In an embodiment of the data processing apparatus 300, each data container structure 305a,b can comprise at least one data window comprising at least one data element of the subset of the plurality of data elements and/or at least one data sub-container comprising at least two data sub-windows, wherein each data sub-window comprises at least one data element of the subset of the plurality of data elements. This is described in the following in more detail in the context of figure 5, which shows a hierarchical structure of a plurality of data container structures 305a-c according to an embodiment. The data container structures 305a-c shown in figure 5 can hold either other containers (herein referred to as data sub-containers) or a plurality of events or data elements. Each upper level in the hierarchy will correspond thus to a window corresponding to a certain time size granularity. This structure encapsulates time references and meta-information that enables to navigate through the data based on time.

Thus in an embodiment, the metadata 307a,b of each data container structure 305a,b can comprise a pointer to the data element of the subset of the plurality of data elements, which is the first data element in the chronological order of the subset of the plurality of data elements. In an implementation form the metadata of each data container structure can further comprise a data container structure identifier and/or a start time or end time of the data container structure.

Thus, the data container structures 305a-c shown in figure 5 are able to hold any type of partition that is created on the basis of a stream, such as the data stream 301 shown in figure 3. In an embodiment, this metadata about the window, time granularity organization and the required navigation information is collected in the metadata 307a.

In addition to the metadata 307a, information about certain statistics computed based on the windows can also be stored for fast retrieval.
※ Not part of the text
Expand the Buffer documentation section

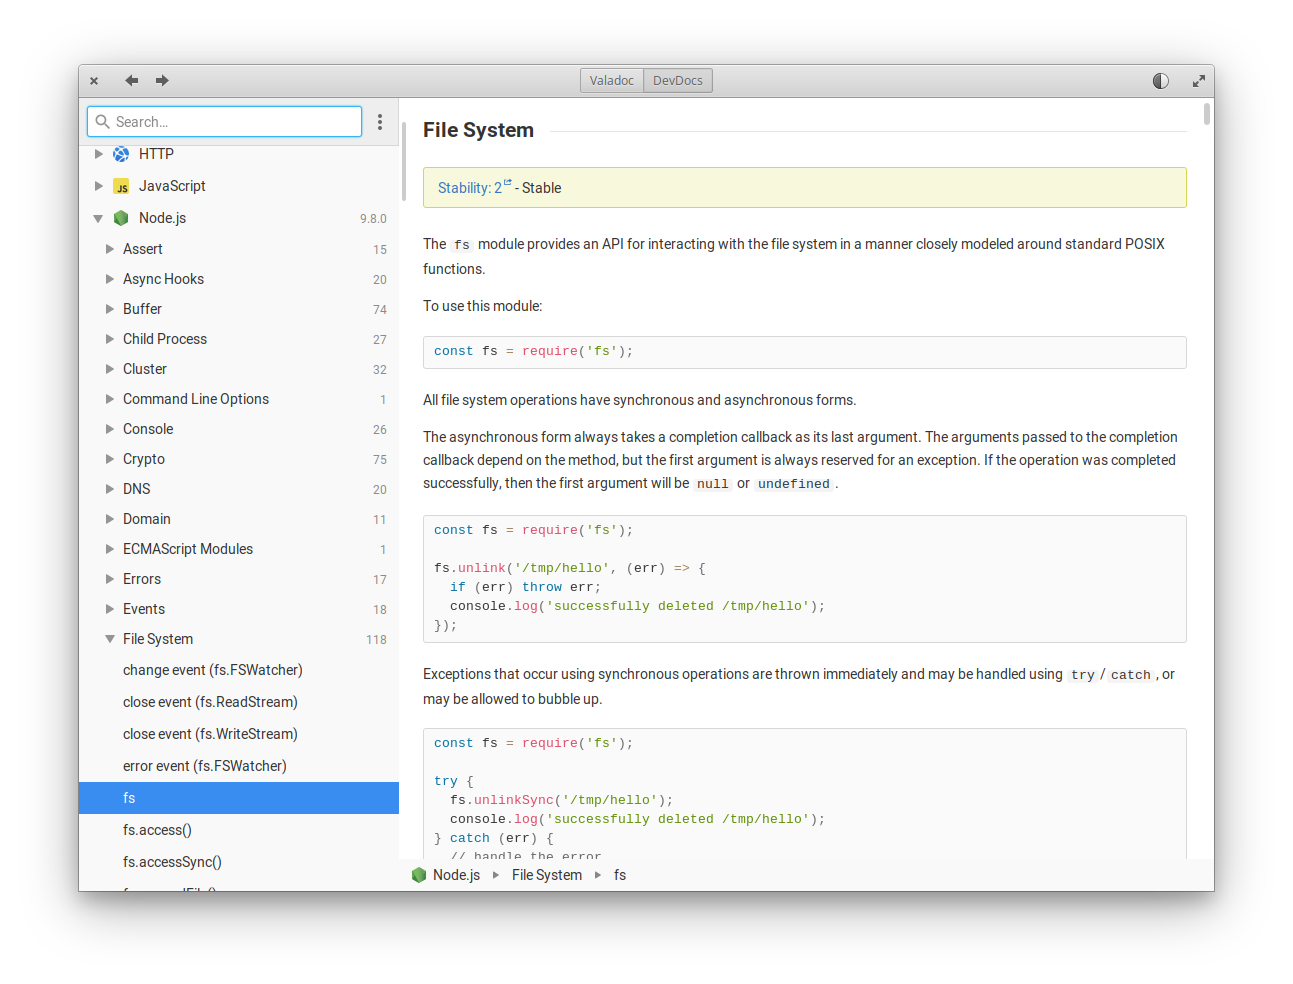coord(110,309)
Thus, in an embodiment, the processor 303 is further configured to provide each data container structure 305a-c with statistical data 31 1 a associated with the subset of the plurality of data elements of the respective data container structure 305a-c. For the sake of clarity in figure 5 only the statistical data 31 1 a of the data container structure 305 has been indicated.

In an embodiment, the statistical data 31 1 a can comprise at least one of the following: a count, a sum, an average, a median, a variance, a standard deviation and/or a coefficient of variation of the plurality of data elements. The statistical data 31 1 a can comprise a plurality of pairs, wherein each pair comprises a statistical function and the value of the statistical function applied to the data elements within the data container structure or a window thereof.
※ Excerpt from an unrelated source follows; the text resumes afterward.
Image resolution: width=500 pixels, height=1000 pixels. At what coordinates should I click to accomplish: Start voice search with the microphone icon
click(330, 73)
In an embodiment, the metadata 307a of the data container structure 305a further comprises a pointer to the statistical data 31 1 a associated with the subset of the plurality of data elements of the data container structure 305a. At each level in the structure hierarchy, manipulation, extensions and readjustments are possible. Some of these operations are supported simply by readjusting the metadata information without actual access to the data itself. Moreover, being able to manipulate at any granularity the respective data container structures as independent objects, makes it possible to re-use the data container structure when updates are required, such as recalibration of windows, insertion/removal of events, data elements or windows and the like. Moreover, having a mechanism to loosely link windows, makes it possible to perform windows-based operations such as composition or decomposition of windows to obtain other time granularities.

Thus, in an embodiment, the processor 303 is further configured to adjust each data container structure 305a-c by adding data elements of the data stream 301 to the subset of data elements of the data container structure 305a-c or by removing data elements from the subset of data elements of the data container structure 305a-c.

Figure 6 shows the metadata 307a of a data container structure 305a according to an embodiment. As already described above, a main purpose of the metadata 307a is to hold information about the time partitioning of the stream of events, i.e. about the delimitation of each window itself. Additionally the metadata 307a can contain references to the containers that hold the corresponding data in a window and to the statistical data associated therewith. To hold such information each element in the metadata 307a can be configured as a record (i.e., an n-tuplet) with each field in the record holding a specific type of this information: window ID, start time, end time, pointer to head of container, pointer to end of container, pointer to statistic data, and reference id to the encapsulating window. The organization of the records when implemented can take multiple forms, such as a hashtable or a tree.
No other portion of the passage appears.